What do you guys think it is worth before and maybe after repairs.
June 26, 2011, 01:57 PM
The tip of the butt of the stock has a medium chip out of it.
June 26, 2011, 02:01 PM
Last pics for identification
June 26, 2011, 06:15 PM
I thought I knew something about A-5's but I am SOL. I checked my references Re: that serial, no luck. The BP in lozenge and diamond, do not conform to Belgian or to my knowledge any Western European proofs. The Spanish used BP above an oval on shotgun barrels.The serial location is usually on the underside forward of the feed access, any sign of alteration? I notice it's not a Light Twelve. Yes, they are heavy.

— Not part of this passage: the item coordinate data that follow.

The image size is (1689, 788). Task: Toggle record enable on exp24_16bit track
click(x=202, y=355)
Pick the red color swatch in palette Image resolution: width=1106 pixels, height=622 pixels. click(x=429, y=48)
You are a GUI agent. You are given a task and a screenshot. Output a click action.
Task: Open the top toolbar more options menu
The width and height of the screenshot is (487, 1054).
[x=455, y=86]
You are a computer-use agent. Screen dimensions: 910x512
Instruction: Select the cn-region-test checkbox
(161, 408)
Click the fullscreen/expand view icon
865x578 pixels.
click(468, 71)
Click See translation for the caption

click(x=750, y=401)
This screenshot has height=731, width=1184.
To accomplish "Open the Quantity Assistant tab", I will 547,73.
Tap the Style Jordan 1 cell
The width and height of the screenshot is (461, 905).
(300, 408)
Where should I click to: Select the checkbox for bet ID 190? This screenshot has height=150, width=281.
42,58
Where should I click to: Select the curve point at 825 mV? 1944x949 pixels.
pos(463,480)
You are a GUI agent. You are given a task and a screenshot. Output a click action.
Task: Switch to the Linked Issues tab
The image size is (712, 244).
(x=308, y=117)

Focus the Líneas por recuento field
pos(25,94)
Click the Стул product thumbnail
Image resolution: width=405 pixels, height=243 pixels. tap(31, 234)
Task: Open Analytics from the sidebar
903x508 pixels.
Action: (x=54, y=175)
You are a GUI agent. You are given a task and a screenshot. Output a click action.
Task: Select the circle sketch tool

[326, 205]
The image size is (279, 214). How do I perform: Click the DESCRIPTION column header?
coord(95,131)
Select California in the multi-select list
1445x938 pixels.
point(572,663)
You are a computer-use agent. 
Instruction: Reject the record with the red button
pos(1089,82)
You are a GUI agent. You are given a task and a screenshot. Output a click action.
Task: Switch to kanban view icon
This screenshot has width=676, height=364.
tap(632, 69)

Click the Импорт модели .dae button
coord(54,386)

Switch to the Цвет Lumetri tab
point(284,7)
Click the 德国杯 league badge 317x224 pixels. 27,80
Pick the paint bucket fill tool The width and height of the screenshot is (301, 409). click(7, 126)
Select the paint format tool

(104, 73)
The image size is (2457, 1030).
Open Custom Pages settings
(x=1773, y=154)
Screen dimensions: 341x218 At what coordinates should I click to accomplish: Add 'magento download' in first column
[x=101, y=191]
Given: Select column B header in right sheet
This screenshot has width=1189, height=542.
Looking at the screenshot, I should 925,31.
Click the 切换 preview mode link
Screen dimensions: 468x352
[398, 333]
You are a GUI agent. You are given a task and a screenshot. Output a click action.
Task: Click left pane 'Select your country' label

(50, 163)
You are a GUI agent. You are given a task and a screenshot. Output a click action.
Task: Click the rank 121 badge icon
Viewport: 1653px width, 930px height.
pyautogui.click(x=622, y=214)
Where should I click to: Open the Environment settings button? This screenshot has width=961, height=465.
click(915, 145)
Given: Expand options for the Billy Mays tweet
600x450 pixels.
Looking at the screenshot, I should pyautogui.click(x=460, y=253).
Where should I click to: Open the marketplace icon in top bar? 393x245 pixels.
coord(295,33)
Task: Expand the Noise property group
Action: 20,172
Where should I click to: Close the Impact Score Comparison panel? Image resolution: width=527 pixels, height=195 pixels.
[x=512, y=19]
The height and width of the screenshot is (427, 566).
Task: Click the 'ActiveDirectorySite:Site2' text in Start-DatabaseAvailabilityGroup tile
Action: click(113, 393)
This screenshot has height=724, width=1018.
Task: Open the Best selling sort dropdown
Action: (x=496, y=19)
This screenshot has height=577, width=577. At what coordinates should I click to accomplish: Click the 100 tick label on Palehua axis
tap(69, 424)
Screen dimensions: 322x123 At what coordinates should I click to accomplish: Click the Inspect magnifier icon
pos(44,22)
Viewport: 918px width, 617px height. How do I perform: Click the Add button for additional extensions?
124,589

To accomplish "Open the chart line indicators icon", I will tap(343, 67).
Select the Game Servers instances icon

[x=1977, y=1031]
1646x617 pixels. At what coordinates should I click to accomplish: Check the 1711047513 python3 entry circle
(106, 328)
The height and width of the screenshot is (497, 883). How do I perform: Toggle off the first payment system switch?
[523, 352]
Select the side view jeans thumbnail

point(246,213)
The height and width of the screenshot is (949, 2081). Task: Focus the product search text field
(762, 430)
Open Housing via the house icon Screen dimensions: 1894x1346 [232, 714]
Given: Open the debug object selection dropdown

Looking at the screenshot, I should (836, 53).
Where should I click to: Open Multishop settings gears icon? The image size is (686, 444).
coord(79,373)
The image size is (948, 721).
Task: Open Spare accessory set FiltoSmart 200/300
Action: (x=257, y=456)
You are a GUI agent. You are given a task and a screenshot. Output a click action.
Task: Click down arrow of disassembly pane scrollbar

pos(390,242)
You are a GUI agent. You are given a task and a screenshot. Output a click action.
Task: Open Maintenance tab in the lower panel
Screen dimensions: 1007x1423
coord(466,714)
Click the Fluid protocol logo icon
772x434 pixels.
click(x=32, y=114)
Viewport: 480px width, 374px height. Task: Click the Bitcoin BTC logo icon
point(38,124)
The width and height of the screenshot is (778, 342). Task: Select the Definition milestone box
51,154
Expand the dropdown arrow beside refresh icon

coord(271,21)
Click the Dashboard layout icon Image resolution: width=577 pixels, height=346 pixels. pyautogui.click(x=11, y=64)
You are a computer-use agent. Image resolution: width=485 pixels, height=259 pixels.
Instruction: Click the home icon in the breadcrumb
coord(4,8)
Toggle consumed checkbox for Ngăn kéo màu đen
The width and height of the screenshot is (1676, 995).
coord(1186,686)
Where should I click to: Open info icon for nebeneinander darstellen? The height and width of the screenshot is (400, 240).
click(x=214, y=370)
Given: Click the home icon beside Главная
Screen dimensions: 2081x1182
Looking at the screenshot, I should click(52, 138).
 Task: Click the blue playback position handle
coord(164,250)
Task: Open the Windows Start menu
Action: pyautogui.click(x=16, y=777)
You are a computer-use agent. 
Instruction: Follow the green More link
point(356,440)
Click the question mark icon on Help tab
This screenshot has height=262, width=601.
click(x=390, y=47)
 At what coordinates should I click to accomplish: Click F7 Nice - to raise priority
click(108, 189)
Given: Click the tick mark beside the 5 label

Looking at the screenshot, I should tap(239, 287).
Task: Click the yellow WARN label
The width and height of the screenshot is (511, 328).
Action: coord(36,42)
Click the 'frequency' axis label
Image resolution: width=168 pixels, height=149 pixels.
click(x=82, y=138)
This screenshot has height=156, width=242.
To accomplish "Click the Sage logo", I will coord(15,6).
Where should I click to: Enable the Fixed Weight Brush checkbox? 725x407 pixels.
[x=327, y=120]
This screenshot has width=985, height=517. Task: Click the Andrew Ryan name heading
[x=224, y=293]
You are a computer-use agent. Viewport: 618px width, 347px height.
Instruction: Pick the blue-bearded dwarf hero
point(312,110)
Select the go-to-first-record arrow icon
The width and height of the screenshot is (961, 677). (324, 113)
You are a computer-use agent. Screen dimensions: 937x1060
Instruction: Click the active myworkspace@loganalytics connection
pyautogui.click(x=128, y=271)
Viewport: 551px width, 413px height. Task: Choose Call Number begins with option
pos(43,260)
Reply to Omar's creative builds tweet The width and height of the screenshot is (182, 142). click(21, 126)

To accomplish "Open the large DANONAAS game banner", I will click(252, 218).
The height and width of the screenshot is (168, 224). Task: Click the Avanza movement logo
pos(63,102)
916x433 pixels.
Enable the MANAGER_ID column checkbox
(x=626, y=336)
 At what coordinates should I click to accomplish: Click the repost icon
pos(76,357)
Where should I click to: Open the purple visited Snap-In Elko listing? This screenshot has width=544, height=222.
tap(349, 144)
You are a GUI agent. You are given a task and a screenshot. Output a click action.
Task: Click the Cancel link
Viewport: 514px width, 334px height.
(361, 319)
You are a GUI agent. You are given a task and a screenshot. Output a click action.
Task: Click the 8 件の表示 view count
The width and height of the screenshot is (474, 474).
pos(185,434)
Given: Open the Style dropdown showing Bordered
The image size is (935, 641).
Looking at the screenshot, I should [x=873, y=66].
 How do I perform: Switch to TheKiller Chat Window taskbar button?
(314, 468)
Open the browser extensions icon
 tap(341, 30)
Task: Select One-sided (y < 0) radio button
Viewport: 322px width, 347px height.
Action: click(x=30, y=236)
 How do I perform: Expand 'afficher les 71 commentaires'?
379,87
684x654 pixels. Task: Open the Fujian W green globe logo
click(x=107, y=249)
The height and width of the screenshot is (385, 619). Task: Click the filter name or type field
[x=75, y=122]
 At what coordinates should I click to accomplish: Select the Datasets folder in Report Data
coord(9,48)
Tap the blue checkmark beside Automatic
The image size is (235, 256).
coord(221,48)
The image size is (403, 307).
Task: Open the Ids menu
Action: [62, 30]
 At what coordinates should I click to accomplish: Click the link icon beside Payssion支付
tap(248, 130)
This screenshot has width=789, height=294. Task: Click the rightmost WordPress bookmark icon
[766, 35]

Hopefully someone will educate us?
Rough but operable A-5's around here trade from around $350 up (although some folks ask much more). A Sweet Sixteen or Light Twenty can bring much more.
June 26, 2011, 06:41 PM
What leads you to believe it's circa 1950?
June 27, 2011, 10:13 PM
It is a American Browning, made by Remington for Browning during the Nazi occupation of Belgium, during the WWII years from 1940-47 these were contracted to Remington, part are not interchangeable between the FN made Auto-5 and the Remington made model
June 27, 2011, 10:42 PM
Thank you gentlemen.
That is a big help.
I'm hearing not much on the value.
June 28, 2011, 08:28 AM
I have a Belgium '51. The serial number is has a different nomenclature. My A-5's serial number is on the bottom of the receiver just in front of the loading port.
June 28, 2011, 09:56 AM
As orphanedcowboty stated, the gun was made by Remington and rebadged to Browning. It is a hybrid between the Remington M-11 and the Browning A-5which can be a problem with parts as some M-11 parts are used as are some A-5 and some parts were altered from the original to make it all fit. The main visual difference between the M-11 and the "American" A-5 is the latter has the magazine cut off and the former does not. This is what has caused some issues with parts in my experience. Most parts are M-11 based, a few are FN/Browning and it can be a chore to distinguish between them.
The serial number prefix refers to the bore size, A=16 ga, B=12 ga, and C=20 ga. The value of these guns are more in line with the M-11 than the A-5 with the unknowing/unscrupulous paying/charging A-5 prices for them. I have the full collection of these guns in very good shooter condition, I don't think any are worth more than $300 and would guess yours in the $250 range for around here. The solid rib adds a slight premium over the standard plain barrel but even that would only be maybe $25.
June 28, 2011, 07:13 PM
Appreciate you guys coming to the rescue. I kind of expected the "U.S. answer" but none of my resources indicated a change in serialization. The "proof marks" also threw me for a loop.
As the owner of a tired but effective 16 ga. Model 11 (1947 mfg.) I readily absorb your comments. Thanks for informing Scottie.